Centro Nia ($50,000).This
grant will expand the successful community- based and community initiated Family Book Club program into the primarily Latino, low income community of Langley/Takoma Park. 


Cumberland
YMCA Family Center
($50,000). As the lead agency in a collaborative effort to enhance community literacy, the Cumberland Y Family Center will enhance its family literacy program with monthly Literacy Parties at the Y, quarterly Literacy Parties at the Judy Center, a three week literacy-focused summer camp, and additional hours of adult literacy instruction,


Harford
County
Public Library  ($49,735). In partnership with the Harford County Public Schools, Harford County Public Library will provide weekly story times for preschool classes at three Title 1 elementary schools as well as in-class lending libraries and Story Sacks for home use. 


Mental Health Association – Families Foremost ($50,000).
As a comprehensive family support center serving low income culturally diverse families including an increasing number of homeless and transient families with children birth to 4,MHA will add a remedial class for low literacy level parents who would otherwise go un-served.


Ready at Five ($40,000). 
With this grant, Ready at Five will develop and pilot a parent engagement and family literacy component for its highly successful Vocabulary Improvement & Oral Language Enrichment through Stories (VIOLETS) curriculum for English Language Learning families. 

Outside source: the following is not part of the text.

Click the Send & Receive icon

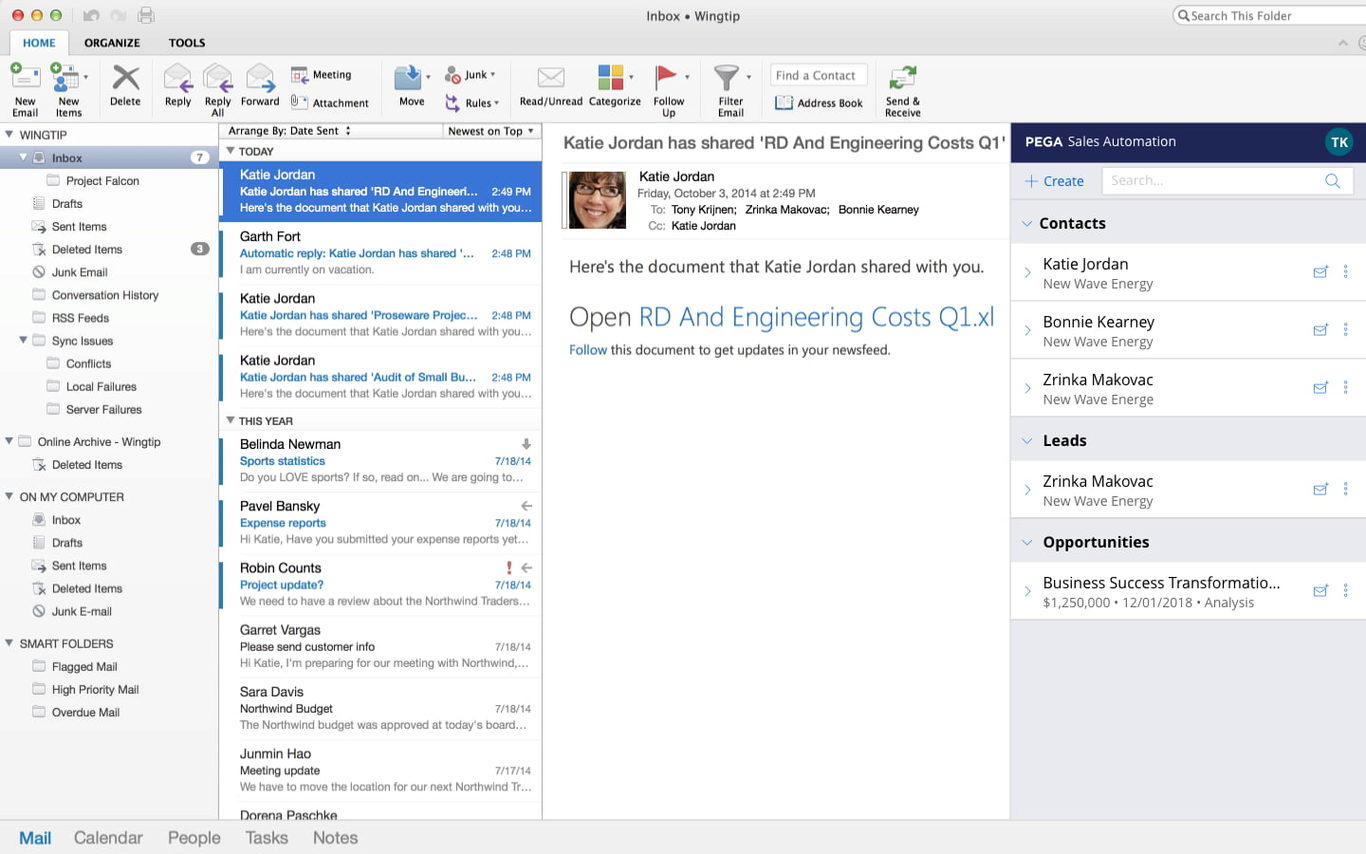[x=902, y=79]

Southeast Early Head Start ($49,715).
 With this grant, SEHS will work in collaboration with Baltimore City Community College and the Living Classroom Foundation to provide financial and computer literacy classes and work readiness training for parents, as well as increase the availability of books for parents and their children to read together..


Washington
County Family Support Center
($50,000). This grant will enable the Center to integrate and coordinate   current adult education, early childhood, family literacy and parent education programming for the young families it serves.


Waverly Family Support Center ($50,000).
 With this grant, the Center, located in Baltimore City, will increase the instructional hours of Pre-GED and GED classes, financial literacy and computer literacy for parents and children.    and offer seminars to increase parents’ knowledge of higher education and career training options. The Center will also create a new outreach effort to custodial and non-custodial fathers.


PLANNING GRANTS


Baltimore City Health Department

This $5000 grant will provide funding for the Baltimore City Health Department to plan Reading For Health, a program that will integrate and coordinate family literacy services into an existing continuum of care for at-risk women in Baltimore


Literacy Council of Carroll County

Using its $5000 grant, the Literacy Council of Carroll County will plan the development of the Each One Teach One Family program. This new program will   reach out to current participants’ family members, moving toward the goal of family tutoring sessions. 


Enterprise
Community Partners,

With this grant, Enterprise will develop partnerships to identify and address the educational and literacy needs of parents in the families of the children it serves, thus moving the program toward a comprehensive family literacy model.